(Entries taken from a collection):
= Beginning of Section =

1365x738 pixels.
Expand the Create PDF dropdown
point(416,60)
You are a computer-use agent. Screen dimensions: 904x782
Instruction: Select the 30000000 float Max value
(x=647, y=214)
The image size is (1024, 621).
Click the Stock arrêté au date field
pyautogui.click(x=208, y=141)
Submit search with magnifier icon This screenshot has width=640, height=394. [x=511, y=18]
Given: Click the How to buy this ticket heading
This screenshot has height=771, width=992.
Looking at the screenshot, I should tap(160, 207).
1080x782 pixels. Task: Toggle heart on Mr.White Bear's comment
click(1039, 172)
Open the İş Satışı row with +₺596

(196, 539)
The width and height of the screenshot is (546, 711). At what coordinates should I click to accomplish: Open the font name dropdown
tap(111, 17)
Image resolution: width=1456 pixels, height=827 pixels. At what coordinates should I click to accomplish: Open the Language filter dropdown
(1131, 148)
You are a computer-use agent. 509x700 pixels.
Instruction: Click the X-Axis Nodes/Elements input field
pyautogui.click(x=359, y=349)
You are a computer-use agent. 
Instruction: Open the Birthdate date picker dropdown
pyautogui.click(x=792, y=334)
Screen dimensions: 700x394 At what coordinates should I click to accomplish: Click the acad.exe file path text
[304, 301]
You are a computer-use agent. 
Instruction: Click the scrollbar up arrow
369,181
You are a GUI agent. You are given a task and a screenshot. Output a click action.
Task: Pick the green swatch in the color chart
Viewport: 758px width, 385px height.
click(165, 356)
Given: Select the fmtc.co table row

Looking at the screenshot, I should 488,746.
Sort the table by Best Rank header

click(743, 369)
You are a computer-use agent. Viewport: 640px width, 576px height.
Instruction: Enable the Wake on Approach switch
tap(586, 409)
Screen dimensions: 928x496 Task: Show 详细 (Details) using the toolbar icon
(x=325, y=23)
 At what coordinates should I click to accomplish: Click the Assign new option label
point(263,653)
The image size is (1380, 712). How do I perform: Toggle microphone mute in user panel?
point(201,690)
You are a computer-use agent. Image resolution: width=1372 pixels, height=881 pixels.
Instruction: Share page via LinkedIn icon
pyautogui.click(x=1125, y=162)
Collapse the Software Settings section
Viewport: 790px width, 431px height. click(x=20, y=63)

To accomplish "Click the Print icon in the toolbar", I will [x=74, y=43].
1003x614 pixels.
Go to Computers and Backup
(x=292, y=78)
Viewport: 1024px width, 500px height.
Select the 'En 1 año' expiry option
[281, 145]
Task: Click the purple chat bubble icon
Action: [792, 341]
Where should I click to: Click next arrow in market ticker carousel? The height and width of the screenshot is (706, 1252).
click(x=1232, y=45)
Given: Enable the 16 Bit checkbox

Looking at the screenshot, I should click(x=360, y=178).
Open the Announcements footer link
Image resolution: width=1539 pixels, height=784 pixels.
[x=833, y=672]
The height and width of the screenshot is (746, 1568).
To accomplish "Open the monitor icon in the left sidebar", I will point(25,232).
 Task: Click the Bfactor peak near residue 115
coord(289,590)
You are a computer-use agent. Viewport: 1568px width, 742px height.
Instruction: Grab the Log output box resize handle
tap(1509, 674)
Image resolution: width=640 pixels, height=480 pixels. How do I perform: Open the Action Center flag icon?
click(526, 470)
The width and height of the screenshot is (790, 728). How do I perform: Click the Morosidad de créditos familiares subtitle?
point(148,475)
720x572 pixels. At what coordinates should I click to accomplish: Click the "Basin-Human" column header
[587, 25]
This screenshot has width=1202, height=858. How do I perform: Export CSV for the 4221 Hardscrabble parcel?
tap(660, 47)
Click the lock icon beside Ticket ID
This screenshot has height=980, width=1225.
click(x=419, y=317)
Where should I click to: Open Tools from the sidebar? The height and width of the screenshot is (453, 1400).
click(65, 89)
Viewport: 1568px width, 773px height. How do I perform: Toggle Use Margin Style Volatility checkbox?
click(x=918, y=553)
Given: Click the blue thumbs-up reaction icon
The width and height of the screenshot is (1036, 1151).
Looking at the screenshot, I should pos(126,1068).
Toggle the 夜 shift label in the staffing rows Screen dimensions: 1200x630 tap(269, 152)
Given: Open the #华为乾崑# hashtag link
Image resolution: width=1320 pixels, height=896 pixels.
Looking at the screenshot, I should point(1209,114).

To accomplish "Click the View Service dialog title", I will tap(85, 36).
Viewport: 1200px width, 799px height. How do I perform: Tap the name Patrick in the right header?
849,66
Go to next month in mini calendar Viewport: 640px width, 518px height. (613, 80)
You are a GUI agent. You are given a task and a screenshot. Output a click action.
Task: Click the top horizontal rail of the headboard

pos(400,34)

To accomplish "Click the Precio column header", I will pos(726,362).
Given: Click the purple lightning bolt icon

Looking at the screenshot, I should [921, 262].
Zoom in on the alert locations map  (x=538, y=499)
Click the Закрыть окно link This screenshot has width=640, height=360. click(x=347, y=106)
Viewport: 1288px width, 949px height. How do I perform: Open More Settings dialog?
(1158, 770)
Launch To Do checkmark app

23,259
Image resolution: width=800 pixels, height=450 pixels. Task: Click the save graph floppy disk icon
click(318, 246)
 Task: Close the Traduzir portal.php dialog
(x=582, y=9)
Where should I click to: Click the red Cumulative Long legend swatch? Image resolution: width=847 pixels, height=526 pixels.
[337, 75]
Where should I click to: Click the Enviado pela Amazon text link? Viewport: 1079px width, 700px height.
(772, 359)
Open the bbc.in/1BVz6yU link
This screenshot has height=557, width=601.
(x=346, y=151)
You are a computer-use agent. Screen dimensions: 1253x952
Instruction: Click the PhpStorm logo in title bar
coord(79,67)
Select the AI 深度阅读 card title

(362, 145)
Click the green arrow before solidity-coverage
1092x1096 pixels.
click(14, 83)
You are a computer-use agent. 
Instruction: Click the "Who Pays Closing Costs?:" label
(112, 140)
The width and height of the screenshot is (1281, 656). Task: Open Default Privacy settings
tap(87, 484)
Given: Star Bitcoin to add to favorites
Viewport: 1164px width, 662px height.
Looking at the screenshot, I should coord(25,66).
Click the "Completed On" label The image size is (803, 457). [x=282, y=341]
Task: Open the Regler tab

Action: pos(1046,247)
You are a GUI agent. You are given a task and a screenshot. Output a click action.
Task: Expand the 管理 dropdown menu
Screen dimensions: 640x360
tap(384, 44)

= End of Section =

(PROBLEM DESCRIPTION): If a line of the data above contains "will", copy it out.

(EXERCISE SOLUTION):
To accomplish "Click the Print icon in the toolbar", I will [x=74, y=43].
To accomplish "Open the monitor icon in the left sidebar", I will point(25,232).
To accomplish "Click the View Service dialog title", I will tap(85, 36).
To accomplish "Click the Precio column header", I will pos(726,362).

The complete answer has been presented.